• PROBLEM REQUIREMENTS: Each record has to be returned exactly as it appears.

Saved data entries
============

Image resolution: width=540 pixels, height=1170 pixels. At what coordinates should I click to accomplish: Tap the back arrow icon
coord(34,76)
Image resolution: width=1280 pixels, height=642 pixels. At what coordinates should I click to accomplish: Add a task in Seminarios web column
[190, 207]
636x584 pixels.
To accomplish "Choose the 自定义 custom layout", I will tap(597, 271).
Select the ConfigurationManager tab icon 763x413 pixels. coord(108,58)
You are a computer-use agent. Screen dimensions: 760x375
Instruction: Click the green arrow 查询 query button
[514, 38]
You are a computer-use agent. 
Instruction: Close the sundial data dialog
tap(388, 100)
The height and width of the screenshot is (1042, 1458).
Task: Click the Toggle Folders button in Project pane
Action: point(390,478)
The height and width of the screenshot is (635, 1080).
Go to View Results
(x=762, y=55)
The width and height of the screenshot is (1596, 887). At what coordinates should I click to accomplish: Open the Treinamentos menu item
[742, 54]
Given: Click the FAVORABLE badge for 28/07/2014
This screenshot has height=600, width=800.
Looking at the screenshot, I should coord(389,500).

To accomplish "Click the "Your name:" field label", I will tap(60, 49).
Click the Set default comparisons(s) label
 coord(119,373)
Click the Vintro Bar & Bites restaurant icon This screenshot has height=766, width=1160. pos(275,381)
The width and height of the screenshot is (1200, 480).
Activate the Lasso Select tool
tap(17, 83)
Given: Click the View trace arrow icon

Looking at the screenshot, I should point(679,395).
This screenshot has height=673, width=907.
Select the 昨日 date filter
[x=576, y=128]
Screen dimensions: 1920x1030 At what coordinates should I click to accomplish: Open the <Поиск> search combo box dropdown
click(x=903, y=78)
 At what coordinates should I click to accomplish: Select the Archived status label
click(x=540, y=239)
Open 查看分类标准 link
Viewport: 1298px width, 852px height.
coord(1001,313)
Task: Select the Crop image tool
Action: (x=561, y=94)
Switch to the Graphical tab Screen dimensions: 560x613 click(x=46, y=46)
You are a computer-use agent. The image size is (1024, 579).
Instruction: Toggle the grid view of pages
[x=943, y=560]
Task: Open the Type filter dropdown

============

• SOLUTION TO THIS TASK:
Image resolution: width=540 pixels, height=1170 pixels. At what coordinates should I click to accomplish: Tap the back arrow icon
coord(34,76)
Image resolution: width=1280 pixels, height=642 pixels. At what coordinates should I click to accomplish: Add a task in Seminarios web column
[190, 207]
636x584 pixels.
To accomplish "Choose the 自定义 custom layout", I will tap(597, 271).
Select the ConfigurationManager tab icon 763x413 pixels. coord(108,58)
You are a computer-use agent. Screen dimensions: 760x375
Instruction: Click the green arrow 查询 query button
[514, 38]
You are a computer-use agent. 
Instruction: Close the sundial data dialog
tap(388, 100)
The height and width of the screenshot is (1042, 1458).
Task: Click the Toggle Folders button in Project pane
Action: point(390,478)
The height and width of the screenshot is (635, 1080).
Go to View Results
(x=762, y=55)
The width and height of the screenshot is (1596, 887). At what coordinates should I click to accomplish: Open the Treinamentos menu item
[742, 54]
Given: Click the FAVORABLE badge for 28/07/2014
This screenshot has height=600, width=800.
Looking at the screenshot, I should coord(389,500).

To accomplish "Click the "Your name:" field label", I will tap(60, 49).
Click the Set default comparisons(s) label
 coord(119,373)
Click the Vintro Bar & Bites restaurant icon This screenshot has height=766, width=1160. pos(275,381)
The width and height of the screenshot is (1200, 480).
Activate the Lasso Select tool
tap(17, 83)
Given: Click the View trace arrow icon

Looking at the screenshot, I should point(679,395).
This screenshot has height=673, width=907.
Select the 昨日 date filter
[x=576, y=128]
Screen dimensions: 1920x1030 At what coordinates should I click to accomplish: Open the <Поиск> search combo box dropdown
click(x=903, y=78)
 At what coordinates should I click to accomplish: Select the Archived status label
click(x=540, y=239)
Open 查看分类标准 link
Viewport: 1298px width, 852px height.
coord(1001,313)
Task: Select the Crop image tool
Action: (x=561, y=94)
Switch to the Graphical tab Screen dimensions: 560x613 click(x=46, y=46)
You are a computer-use agent. The image size is (1024, 579).
Instruction: Toggle the grid view of pages
[x=943, y=560]
Task: Open the Type filter dropdown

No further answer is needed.